Fig 5. Performance of SF-GFP_s.p., mKO2_s.p. and E2C_s.p. for low abundance protein detection by microscopy.

A. Untagged ade6 promoter driven XFPs. SF-GFP_s.p., mKO2_s.p. and 3XE2C_s.p. cells were mixed at 1:1:1 and imaged in brightfield and GFP, RFP and Cy5 channels. The merged imaged is shown on the right. Images were taken at 60x magnification. B. Untagged ade6p:SF-GFP_s.p., ade6p:mKO2_s.p. act1p:1xE2C_s.p. promoter driven XFPs. SF-GFP_s.p., mKO2_s.p. and 1XE2C_s.p. cells were mixed at 1:1:1 and imaged cells were visualized in brightfield, the GFP, RFP and Cy5 channels. The merged imaged is shown on the right. Images were taken at 60x magnification. C. Swi6 visualized by SF-GFP_s.p. or 1XE2C_s.p. Cells containing either Swi6 C-terminally tagged by SF-GFP_s.p. or 1XE2C_s.p. were mixed 1:1 and imaged in brightfield and GFP and Cy5 channels.

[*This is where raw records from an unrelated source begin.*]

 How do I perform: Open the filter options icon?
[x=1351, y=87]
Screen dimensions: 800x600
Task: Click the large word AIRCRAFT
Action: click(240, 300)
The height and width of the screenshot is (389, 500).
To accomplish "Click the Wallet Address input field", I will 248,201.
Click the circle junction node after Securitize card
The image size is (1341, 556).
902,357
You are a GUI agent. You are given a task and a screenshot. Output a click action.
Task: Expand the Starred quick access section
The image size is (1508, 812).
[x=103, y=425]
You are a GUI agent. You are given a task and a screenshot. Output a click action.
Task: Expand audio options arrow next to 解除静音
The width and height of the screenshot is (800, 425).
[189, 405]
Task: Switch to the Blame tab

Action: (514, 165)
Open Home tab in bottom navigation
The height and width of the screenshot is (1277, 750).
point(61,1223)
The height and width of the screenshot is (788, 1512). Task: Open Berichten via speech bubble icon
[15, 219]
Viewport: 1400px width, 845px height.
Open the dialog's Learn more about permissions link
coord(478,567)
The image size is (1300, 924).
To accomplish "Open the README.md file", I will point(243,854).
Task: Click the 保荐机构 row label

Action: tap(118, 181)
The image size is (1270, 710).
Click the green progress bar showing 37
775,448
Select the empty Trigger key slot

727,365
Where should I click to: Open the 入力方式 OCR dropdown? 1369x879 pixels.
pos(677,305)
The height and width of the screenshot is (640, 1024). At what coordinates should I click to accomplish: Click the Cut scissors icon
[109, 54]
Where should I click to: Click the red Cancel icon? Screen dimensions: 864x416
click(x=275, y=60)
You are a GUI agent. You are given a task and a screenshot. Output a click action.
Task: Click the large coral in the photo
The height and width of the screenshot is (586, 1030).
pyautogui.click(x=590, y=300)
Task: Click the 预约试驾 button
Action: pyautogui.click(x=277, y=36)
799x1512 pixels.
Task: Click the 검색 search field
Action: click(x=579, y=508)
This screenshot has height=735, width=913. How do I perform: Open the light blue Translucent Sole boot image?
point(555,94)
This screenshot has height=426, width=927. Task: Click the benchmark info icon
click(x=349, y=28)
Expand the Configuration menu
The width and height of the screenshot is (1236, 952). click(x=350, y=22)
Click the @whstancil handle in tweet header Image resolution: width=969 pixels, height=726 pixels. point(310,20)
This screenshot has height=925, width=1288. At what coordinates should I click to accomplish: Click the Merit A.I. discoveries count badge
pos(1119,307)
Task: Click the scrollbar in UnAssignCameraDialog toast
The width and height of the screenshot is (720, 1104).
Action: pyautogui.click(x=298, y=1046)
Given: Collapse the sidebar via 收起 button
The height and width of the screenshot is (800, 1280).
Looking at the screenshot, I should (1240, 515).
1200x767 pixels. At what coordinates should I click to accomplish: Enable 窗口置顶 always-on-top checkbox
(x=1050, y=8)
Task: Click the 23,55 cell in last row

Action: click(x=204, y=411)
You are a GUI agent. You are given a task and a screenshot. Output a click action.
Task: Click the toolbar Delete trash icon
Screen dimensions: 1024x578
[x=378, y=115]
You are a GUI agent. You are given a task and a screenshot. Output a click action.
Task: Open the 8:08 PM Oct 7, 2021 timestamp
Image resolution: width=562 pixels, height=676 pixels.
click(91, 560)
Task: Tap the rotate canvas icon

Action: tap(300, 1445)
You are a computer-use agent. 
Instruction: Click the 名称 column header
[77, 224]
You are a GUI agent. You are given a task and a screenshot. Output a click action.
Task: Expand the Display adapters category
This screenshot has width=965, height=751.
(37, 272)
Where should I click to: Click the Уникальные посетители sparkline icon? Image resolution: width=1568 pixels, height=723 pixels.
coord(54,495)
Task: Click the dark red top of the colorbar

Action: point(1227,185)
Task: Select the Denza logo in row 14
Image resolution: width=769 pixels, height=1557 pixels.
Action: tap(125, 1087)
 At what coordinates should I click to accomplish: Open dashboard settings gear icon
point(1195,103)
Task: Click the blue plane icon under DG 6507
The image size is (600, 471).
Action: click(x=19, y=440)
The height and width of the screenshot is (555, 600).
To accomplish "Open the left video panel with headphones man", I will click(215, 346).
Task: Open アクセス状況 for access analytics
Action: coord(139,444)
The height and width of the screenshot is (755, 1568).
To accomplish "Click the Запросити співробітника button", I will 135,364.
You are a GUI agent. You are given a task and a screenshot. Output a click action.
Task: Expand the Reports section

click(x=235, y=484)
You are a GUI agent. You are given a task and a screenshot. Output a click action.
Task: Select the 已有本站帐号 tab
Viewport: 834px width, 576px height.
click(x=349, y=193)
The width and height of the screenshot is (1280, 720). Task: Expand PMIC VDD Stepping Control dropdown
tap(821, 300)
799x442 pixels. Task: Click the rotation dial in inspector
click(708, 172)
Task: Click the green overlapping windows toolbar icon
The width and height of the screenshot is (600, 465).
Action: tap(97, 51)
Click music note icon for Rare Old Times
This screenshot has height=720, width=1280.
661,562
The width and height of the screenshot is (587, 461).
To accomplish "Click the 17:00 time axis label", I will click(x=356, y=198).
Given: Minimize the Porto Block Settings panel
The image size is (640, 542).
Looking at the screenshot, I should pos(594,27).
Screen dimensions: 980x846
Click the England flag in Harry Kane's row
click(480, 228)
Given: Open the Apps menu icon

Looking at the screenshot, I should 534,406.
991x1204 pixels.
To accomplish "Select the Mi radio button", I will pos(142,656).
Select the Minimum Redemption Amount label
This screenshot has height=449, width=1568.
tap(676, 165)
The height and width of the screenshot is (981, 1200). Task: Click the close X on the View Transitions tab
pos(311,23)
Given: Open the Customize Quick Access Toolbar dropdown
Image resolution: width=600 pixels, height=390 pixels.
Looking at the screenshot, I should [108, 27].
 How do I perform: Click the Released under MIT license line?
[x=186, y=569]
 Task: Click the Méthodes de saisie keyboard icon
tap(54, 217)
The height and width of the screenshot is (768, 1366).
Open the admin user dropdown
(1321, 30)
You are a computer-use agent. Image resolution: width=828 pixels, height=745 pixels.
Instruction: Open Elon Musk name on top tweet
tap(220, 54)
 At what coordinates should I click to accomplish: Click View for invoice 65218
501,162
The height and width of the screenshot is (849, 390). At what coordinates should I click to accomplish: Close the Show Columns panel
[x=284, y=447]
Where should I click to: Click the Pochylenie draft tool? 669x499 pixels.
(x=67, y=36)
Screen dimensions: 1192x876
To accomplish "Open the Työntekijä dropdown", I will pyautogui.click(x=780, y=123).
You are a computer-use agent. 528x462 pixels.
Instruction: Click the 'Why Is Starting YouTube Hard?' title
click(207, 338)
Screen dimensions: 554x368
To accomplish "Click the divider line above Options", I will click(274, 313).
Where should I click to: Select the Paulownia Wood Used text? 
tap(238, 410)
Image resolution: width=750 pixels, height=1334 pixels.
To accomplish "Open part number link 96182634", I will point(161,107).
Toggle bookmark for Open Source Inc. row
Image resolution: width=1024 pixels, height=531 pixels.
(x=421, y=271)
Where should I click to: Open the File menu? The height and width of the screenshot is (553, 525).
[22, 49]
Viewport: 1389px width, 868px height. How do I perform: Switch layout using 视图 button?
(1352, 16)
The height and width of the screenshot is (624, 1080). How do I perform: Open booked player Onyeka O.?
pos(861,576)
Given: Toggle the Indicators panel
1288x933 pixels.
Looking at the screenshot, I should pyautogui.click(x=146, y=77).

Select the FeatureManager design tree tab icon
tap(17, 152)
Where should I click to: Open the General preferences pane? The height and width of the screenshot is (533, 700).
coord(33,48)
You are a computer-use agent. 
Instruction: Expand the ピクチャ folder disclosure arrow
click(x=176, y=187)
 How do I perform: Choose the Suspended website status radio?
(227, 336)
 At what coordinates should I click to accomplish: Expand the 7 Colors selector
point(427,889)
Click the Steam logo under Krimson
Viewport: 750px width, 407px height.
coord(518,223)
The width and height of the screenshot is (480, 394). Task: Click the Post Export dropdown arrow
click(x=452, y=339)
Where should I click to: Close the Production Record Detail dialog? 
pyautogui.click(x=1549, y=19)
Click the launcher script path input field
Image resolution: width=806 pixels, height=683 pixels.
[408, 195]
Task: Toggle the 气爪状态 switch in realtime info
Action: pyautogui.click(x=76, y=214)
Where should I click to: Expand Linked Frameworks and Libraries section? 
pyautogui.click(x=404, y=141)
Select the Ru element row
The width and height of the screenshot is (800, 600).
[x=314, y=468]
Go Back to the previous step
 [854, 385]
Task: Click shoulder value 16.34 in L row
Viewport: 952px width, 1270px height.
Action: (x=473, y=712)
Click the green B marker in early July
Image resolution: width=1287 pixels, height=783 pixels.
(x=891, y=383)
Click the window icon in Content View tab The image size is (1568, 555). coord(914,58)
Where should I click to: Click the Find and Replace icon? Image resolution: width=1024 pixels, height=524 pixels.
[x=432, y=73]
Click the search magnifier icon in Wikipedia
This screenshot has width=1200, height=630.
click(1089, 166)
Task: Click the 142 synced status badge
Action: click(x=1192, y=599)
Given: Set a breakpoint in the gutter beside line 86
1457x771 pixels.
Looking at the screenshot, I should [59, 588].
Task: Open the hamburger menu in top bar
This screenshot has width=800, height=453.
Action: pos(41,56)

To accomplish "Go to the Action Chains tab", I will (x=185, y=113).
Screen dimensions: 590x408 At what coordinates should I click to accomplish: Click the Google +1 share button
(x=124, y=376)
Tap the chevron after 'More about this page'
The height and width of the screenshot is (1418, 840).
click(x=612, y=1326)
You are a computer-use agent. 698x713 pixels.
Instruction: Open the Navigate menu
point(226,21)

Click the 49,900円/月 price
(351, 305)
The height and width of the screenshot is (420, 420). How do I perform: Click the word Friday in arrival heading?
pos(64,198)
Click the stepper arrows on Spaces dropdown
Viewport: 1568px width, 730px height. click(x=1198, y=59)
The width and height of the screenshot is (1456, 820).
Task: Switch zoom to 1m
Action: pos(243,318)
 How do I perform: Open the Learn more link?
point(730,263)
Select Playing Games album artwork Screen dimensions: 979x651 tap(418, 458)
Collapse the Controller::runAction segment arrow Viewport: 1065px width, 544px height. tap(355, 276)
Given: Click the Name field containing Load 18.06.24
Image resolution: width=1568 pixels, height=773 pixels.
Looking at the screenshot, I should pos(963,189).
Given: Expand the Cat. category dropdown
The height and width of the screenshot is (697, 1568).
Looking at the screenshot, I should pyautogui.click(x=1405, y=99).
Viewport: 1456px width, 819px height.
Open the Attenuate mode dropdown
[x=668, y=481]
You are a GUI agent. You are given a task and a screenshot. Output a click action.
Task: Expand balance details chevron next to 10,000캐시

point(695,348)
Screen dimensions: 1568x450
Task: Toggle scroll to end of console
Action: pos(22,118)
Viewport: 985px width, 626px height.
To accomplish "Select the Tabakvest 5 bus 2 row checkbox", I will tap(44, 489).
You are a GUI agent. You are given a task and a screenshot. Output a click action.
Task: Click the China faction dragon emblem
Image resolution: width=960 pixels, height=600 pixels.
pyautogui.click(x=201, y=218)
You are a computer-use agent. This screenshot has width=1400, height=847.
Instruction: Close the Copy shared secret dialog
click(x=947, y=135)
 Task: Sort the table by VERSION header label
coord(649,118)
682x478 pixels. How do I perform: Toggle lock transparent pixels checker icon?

Arrowheads point to cell nuclei. Images were taken at 60x magnification. D. Co-localization of Swi6:SF-GFP_s.p. and Sad1:mKO2 _s.p. in the same cell. Cells were visualized in brightfield, the GFP and RFP channels. Arrowheads point to Sad1:mKO2 _s.p.-marked spindle pole bodies. Image were taken at 100x magnification.